## INSTRUCTION:
In the records below, give the part from the line containing "You are a computer-use agent. Screen" through the end of the records as a numbered list, leaving out blank lines and pictures.

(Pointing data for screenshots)
*****
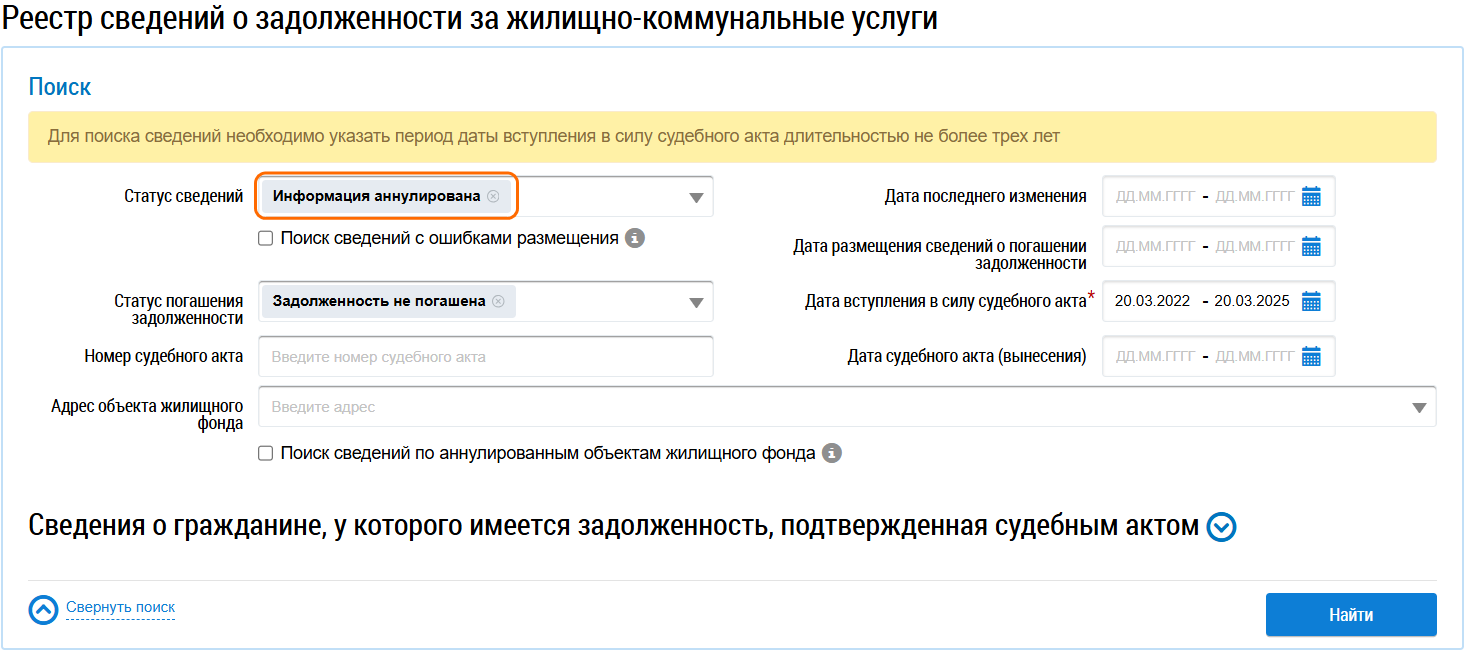Open 'Статус сведений' dropdown arrow
Image resolution: width=1467 pixels, height=653 pixels.
(697, 198)
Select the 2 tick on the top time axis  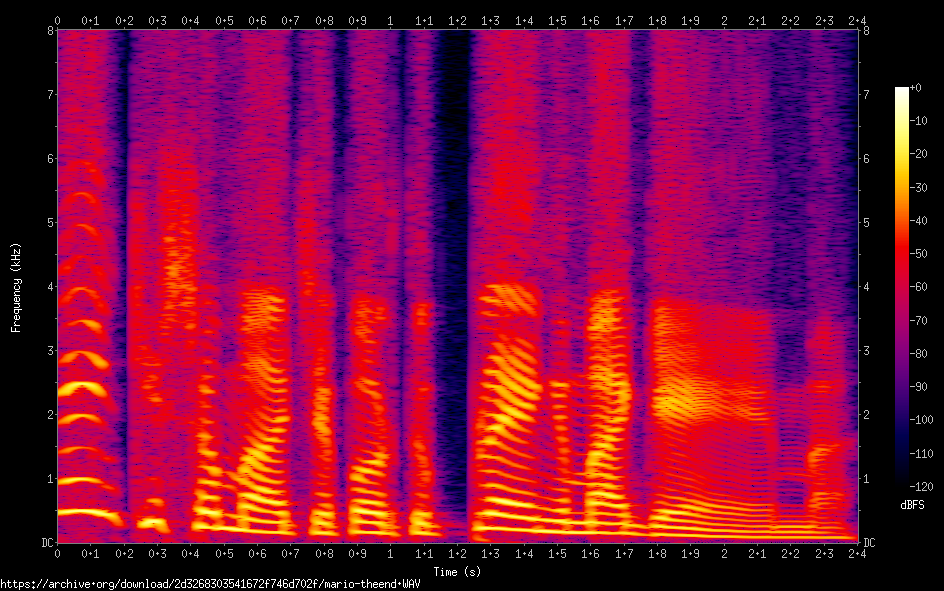[724, 20]
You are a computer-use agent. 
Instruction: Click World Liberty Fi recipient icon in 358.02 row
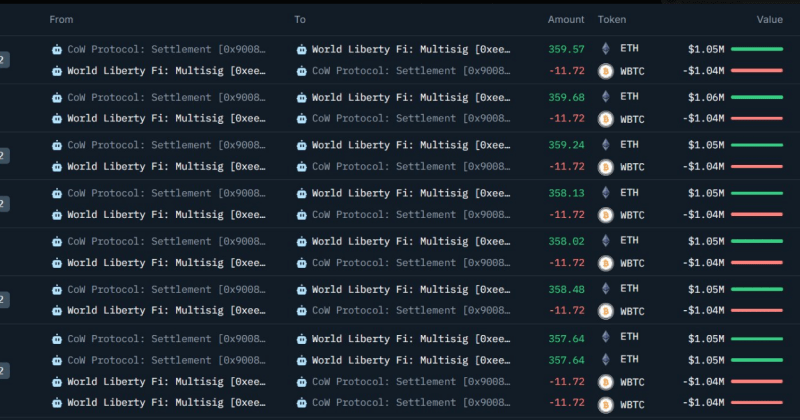[302, 241]
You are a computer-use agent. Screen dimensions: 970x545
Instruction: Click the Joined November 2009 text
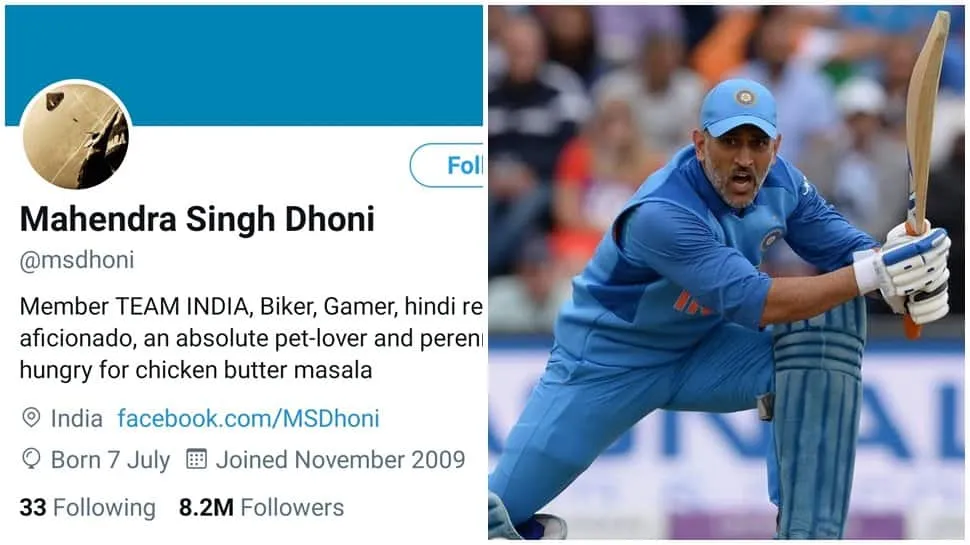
*****
## SOLUTION TO THE EXERCISE:
1. You are a computer-use agent. Screen dimensions: 970x545
2. Instruction: Click the Joined November 2009 text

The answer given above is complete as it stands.